Комната, о которой шла речь, находилась достаточно далеко от известной мне части дома, в крыле, и от основного здания ее отделял изогнутый коридор, окнами в парк. Когда мы добрались до места, это оказалось очаровательное и изящное гнездышко, демонстрирующее несомненную склонность леди Акфилд к gemchtlich[40], вычурной пышности. Это была довольно большая комната, с обитыми розовым дамастом стенами и стульями, обтянутыми восхитительными ситцами, небольшими бюро в японском стиле, раскрашенными этажерками, искусно инкрустированными столиками. И все это было в беспорядке заставлено дорогими вещами: цветами в мейсенских вазах, красивыми настольными лампами, миниатюрами, плошками с сушеной лавандой, расписными подсвечниками, небольшими картинами на резных подставках, и, конечно же, на большом письменном столе – груда бумаг, прошений и приглашений. Кушетка, обитая муаром с пуговками, стояла у камина, который мерцал и потрескивал сквозь решетку. Над каминной полкой, где вперемешку теснились фарфоровые статуэтки, табакерки, погрызенные собачьи игрушки, вязаный кролик и открытки от друзей из Барбадоса и Сан-Франциско, висела пастель работы Грёза, изображавшая предыдущую леди Бротон. Именно так и должна выглядеть штаб-квартира Настоящей Леди.

– Как мило вы здесь все устроили, – сказал я.

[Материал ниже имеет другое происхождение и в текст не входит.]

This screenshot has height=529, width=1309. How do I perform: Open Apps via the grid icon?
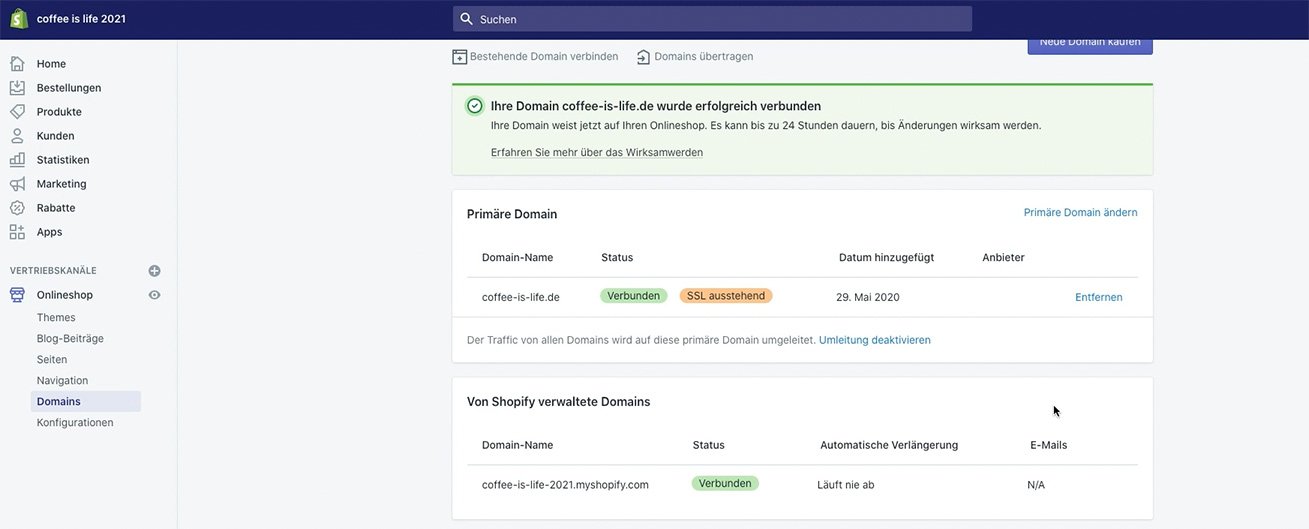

Но леди Акфилд забыла, под каким предлогом привела меня сюда, и только жестом предложила присесть в кресло по другую сторону камина, напротив кушетки, и села сама с суровым выражением лица.

– Вы видели Эдит в последнее время?

– Нет, в последнее время не видел. По крайней мере с тех пор, как Адела встретила ее на дефиле.

– Понятно.

Она помолчала. По правде говоря, мне никогда раньше не доводилось видеть ее смущенной, но сейчас ей определенно было неловко.

– Как дела у Чарльза?

В ответ она только чуть поджала губы:

– Я хочу кое о чем попросить вас. Я знаю, что Эдит все еще с этим, как его там. Она собирается выходить за него замуж?

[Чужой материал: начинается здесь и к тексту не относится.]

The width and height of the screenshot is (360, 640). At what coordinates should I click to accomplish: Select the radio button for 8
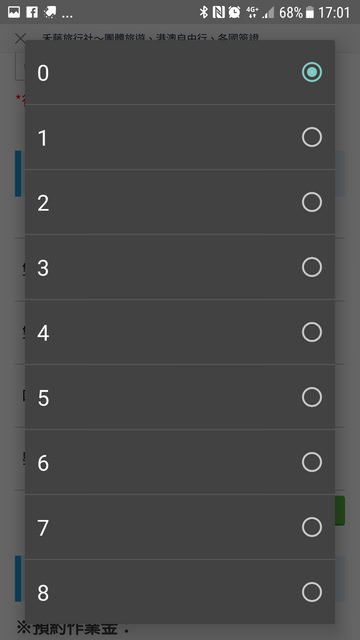pos(312,592)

Вопрос застал меня врасплох.

– Не знаю. Он еще не разведен – и я даже не уверен, что он начал этим заниматься.

Она кивнула сама себе:

– Чарльз сказал, что она планирует выждать два года и потом развестись по причине длительного раздельного проживания.

Это было для меня новостью, но показалось не такой уж плохой мыслью, хотя бы потому, что к тому времени это вряд ли попадет в заголовки.

– Дело в том, что мы с Тигрой этот план не поддерживаем – Она колебалась, никогда не видел ее в таком затруднительном положении. – Нам кажется, что чем скорее Чарльз подведет черту под всей этой историей и начнет жизнь заново, тем лучше для него. Нам невыносимо думать, что все это будет тянуться и он так и не почувствует, что все кончено. – Она посмотрела на меня вопросительно. – Вы понимаете, о чем я?

– Полагаю, да.

– Вы можете и не знать, но все это причинило ему ужасные страдания. Чарльз не из тех, кто выставляет напоказ свои чувства, но ему было очень, очень плохо, поверьте мне.

Я кивнул. Достаточно было вспомнить сцену у него в кабинете, когда он заплакал при мне, чтобы безоговорочно в это поверить. Чарльз был одним из тех мужчин – они встречаются значительно реже, чем убеждают современные женские журналы, – которые раз и навсегда выбирают себе супругу и потом не подвергают свой выбор сомнению. Такие люди безоговорочно преданы женам, потому что им и в голову не приходит, что может потребоваться пересматривать свои чувства раньше, чем смерть разлучит их, и даже в этом случае подразумевают, что первым умирает муж. Я не утверждаю, что он был бы не способен на измену. На какой-нибудь сельскохозяйственной конференции в Америке, во время охоты в Шотландии – кто знает, что может случиться? Но он был бы не способен инициировать разрушение собственного брака. Выбрав Эдит, он отдал ей всю любовь, на которую был способен, и, как естественное приложение, всю свою преданность. Ни то ни другое не были интересными по качеству, но зато давались в неограниченном количестве. В этом я уверен. Я вполне мог представить себе, что ему было очень, очень плохо.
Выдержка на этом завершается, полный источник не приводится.